CRUD stands for Create, Read, Update, Delete. That's four methods (or five if you distinguish between viewing one record and viewing all records). In Rails, it seems like the canonical way to handle CRUD involves seven methods. For instance, making routes for an Order object using the resources :orders
shorthand generates the following seven routes:
Here's the source of my confusion. What's the point of having separate actions/routes for new
/create
and edit
/update
? What is the benefit of having separate actions for viewing the page vs. creating the record in the database? I understand how it is done in Rails, e.g.:
class OrdersController < ApplicationController
def new
@order = Order.new
render
end
def create
@order = Order.new(order_params)
if @order.save
redirect_to @order, notice: 'Successfully created an order.'
else
render :new
end
end
end
Before working with Rails, I used Yii (PHP), which had a built-in CRUD generator that generated code like this (translated to Rails):
class OrdersController < ApplicationController
def create
if request.method == "POST"
@order = Order.new(order_params)
if @order.save
redirct_to @order, notice: 'Successfully created an order.'
end
else
@order = Order.new
end
render
end
end
The reason I prefer this pattern is because it avoids having to render a template for a different controller action. In the first code example, the user goes to orders/new
and posts to orders/create
. If validation fails, the user is still stuck at orders/create
but viewing the template for orders/new
. This might confuse the user, and it also seems to defeat the whole idea of having separate actions for viewing a page vs. creating a record in the database. And if you redirect to orders/new
rather than using render :new
then you lose all your validation error messages.
I find myself subconsciously slipping back to the Yii way in my Rails code. Can anyone explain why the standard way is advantageous? Are there any problems I am going to run into if I deviate from the canonical Rails pattern?
StackOverflow is warning me that the question is subjective and likely to be closed, so let me clarify. I am not trying to debate Rails vs. Yii or determine the best theoretical way to organize CRUD code. I want to know if there is anything about Rails that will break if I deviate from the canonical Rails way of handling CRUD.
The simple explanation is:
because that's how God and DHH intended it.
The Rails CRUD conventions are quite pragmatic and allow you to avoid many pitfalls related to browser caching and security.
Lets take one example:
# config/routes.rb
resources :users, only: [:new, :create]
# app/controllers/users_controller.rb
class UsersController < ApplicationController
def new
@user = User.new
end
def create
@user = User.new(user_params)
if @user.save
sign_in(@user)
redirect_to root_path
else
render :new
end
end
private
def user_params
params.require(:user).permit(:email, :password, :password_confirmation)
end
end
Here we have
two separate routes GET /users/new
and POST /users
.
The first route is idempotent - it should look the same for any visitor and can be cached. The second is not - it should show the result of creating or attempting to create a resource.

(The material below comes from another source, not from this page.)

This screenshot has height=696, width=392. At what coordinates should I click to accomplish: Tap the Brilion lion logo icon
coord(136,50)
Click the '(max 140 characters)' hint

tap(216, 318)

When a user visits /users/new
we POST the form to a different URI. That avoids history issues in the client.
We also render the form in the same request cycle if the input is invalid. This avoids the security issues that would arise if we tried to pass the form data back in redirect to /users/new
and lets us return the semantically correct response code instead of a redirect.
It also ensures that our application is stateless in the restful sense since the previous action does not influence what we see if we were to visit /users/new
.
On an architecture level, it allows you to leverage convention over configuration. You can just do:
def new
@user = User.new
end
And it will render views/users/new.html.erb
because Rails can derive that the new action should render the new template. Having each controller action perform one single task is far better from a design and testing standpoint as it eliminates the need to test two separate code paths in the same method.